| The task |
Pick out every line in the entries below that contains the word "Innovations", matching its capitalization exactly, and copy each of those lines.

| Provided data |
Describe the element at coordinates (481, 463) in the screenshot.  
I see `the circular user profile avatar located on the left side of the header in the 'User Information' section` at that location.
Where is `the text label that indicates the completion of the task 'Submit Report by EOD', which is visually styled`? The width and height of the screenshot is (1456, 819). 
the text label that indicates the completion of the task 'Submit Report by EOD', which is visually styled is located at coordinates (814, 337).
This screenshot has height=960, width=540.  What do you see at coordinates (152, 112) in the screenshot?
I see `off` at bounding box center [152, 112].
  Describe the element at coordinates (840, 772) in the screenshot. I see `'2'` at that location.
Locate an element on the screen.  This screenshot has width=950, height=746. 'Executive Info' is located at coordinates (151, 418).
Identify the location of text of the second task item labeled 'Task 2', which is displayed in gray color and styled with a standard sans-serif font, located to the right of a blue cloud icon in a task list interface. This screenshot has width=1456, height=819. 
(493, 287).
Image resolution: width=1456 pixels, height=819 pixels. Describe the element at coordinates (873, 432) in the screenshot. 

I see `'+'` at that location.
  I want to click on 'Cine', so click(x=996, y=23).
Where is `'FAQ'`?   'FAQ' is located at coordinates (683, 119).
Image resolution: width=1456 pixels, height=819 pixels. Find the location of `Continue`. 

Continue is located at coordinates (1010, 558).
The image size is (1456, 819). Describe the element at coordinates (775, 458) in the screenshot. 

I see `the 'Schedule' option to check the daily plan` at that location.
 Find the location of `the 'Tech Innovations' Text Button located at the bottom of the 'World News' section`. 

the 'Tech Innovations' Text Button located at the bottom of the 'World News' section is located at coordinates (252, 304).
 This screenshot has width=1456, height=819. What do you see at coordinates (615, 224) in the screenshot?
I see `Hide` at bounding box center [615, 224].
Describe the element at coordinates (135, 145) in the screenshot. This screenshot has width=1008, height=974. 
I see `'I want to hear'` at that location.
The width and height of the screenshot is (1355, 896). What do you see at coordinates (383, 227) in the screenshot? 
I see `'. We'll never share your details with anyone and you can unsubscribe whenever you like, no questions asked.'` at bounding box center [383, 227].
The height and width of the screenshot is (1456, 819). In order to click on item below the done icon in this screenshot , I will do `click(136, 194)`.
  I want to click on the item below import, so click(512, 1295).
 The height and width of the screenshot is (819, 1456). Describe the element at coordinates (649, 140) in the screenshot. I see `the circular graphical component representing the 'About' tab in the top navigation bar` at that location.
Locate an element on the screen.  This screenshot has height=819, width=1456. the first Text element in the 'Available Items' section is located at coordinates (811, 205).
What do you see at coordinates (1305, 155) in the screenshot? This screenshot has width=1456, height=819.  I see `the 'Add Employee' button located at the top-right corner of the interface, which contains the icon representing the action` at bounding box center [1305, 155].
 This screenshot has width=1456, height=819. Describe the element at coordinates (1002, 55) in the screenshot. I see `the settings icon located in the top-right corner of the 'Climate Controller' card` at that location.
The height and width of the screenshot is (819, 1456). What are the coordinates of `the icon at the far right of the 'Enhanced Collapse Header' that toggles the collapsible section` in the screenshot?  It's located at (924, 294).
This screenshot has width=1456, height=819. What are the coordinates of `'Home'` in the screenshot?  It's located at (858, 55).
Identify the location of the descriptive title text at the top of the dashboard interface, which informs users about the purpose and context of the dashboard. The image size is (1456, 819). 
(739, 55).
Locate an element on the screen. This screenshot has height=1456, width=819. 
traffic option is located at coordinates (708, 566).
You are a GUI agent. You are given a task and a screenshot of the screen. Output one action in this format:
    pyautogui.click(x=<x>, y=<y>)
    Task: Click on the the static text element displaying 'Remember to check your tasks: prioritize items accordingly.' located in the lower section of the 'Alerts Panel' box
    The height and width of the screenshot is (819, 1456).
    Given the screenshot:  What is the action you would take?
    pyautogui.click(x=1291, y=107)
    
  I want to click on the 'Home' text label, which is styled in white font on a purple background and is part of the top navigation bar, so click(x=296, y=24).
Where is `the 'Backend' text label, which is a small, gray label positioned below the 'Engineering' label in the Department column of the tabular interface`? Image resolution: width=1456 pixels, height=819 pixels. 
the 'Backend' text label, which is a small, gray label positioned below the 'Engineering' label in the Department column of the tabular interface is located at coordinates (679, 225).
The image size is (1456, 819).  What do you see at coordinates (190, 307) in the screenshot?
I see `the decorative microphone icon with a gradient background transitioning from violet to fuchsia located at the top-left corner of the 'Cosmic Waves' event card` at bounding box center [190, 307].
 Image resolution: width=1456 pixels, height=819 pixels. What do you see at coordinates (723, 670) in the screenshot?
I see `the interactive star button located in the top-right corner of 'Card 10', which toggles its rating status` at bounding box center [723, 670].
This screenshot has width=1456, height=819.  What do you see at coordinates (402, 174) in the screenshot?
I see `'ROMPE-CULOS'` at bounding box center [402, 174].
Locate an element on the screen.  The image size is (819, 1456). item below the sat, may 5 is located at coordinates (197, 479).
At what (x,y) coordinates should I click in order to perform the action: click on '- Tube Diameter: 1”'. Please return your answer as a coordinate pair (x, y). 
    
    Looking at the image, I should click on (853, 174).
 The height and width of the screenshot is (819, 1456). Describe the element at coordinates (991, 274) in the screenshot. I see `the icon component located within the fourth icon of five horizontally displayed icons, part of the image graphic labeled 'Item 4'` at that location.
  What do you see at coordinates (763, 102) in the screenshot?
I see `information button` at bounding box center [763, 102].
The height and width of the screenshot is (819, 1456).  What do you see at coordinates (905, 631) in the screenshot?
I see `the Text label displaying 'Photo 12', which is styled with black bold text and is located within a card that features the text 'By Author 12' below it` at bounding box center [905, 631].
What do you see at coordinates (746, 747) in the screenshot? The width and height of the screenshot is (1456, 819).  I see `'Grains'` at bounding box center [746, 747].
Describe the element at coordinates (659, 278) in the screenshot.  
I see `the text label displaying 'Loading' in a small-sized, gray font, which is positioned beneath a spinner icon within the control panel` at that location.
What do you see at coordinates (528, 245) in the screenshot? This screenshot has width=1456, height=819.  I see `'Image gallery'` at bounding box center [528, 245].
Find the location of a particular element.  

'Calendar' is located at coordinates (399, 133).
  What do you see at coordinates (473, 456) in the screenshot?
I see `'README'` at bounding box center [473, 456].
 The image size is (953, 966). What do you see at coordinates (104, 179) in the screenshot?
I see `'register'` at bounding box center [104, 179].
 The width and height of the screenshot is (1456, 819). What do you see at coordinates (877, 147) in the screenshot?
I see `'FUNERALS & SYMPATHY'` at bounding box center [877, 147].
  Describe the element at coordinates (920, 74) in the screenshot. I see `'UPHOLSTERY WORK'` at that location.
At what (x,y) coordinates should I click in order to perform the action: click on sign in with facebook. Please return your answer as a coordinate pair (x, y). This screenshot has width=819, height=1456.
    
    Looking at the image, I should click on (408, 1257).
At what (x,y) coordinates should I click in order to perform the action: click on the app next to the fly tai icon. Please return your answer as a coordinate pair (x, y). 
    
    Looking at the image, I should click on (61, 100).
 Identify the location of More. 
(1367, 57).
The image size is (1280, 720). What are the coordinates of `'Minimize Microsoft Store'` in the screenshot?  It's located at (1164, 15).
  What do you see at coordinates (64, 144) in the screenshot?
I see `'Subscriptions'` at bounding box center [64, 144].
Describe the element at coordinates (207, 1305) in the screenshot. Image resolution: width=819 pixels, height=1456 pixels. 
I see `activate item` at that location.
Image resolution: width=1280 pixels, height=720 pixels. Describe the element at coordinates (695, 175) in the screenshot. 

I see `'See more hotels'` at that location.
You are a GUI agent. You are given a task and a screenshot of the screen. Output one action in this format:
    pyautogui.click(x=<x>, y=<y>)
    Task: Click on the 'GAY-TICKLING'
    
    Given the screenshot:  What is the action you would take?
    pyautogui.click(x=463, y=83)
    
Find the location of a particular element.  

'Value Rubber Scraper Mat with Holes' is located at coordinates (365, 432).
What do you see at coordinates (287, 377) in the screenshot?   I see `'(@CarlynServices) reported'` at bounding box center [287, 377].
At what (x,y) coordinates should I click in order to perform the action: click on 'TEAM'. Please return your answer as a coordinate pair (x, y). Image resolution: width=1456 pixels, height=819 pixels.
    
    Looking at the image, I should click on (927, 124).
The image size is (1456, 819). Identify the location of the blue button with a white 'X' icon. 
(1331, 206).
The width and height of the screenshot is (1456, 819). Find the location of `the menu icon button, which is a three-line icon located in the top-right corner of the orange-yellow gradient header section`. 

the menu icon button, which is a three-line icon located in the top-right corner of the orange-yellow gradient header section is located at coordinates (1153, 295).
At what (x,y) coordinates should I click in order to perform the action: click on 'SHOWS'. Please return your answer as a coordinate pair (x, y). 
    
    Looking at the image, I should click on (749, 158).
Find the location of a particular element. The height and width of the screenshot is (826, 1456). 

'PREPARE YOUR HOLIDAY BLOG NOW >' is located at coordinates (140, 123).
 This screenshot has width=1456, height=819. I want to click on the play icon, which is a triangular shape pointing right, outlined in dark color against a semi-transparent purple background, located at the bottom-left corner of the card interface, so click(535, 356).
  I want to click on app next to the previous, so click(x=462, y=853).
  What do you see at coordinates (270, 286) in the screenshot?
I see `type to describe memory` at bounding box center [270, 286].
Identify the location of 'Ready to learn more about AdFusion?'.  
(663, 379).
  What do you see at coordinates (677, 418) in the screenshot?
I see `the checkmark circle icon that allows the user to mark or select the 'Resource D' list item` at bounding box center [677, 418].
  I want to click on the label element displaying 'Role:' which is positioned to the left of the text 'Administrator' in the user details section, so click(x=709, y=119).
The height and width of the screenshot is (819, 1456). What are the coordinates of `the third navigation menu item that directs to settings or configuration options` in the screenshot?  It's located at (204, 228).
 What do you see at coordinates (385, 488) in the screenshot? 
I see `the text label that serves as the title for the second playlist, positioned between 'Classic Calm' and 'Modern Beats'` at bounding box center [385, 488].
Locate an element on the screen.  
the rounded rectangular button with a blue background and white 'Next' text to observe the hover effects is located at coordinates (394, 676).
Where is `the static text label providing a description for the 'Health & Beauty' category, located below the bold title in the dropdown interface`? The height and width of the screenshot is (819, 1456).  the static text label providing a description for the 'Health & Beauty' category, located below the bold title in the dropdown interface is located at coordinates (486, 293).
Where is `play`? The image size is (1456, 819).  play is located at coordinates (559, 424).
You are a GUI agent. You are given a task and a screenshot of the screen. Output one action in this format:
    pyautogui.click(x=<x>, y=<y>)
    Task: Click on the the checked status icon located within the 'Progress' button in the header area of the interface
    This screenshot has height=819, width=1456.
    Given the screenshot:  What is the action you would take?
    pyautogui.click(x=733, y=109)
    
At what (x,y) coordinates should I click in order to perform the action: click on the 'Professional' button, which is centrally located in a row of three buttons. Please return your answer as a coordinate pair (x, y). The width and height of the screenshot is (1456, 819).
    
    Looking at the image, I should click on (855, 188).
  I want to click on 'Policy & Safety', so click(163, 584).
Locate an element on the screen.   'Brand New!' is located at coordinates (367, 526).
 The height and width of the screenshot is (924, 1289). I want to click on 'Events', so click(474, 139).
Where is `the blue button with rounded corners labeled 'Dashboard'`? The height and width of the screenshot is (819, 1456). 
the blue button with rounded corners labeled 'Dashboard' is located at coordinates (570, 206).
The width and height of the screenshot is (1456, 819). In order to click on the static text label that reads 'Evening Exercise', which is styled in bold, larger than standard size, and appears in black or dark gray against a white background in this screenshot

| Task answer |
 Find the location of `the 'Tech Innovations' Text Button located at the bottom of the 'World News' section`. 
the 'Tech Innovations' Text Button located at the bottom of the 'World News' section is located at coordinates (252, 304).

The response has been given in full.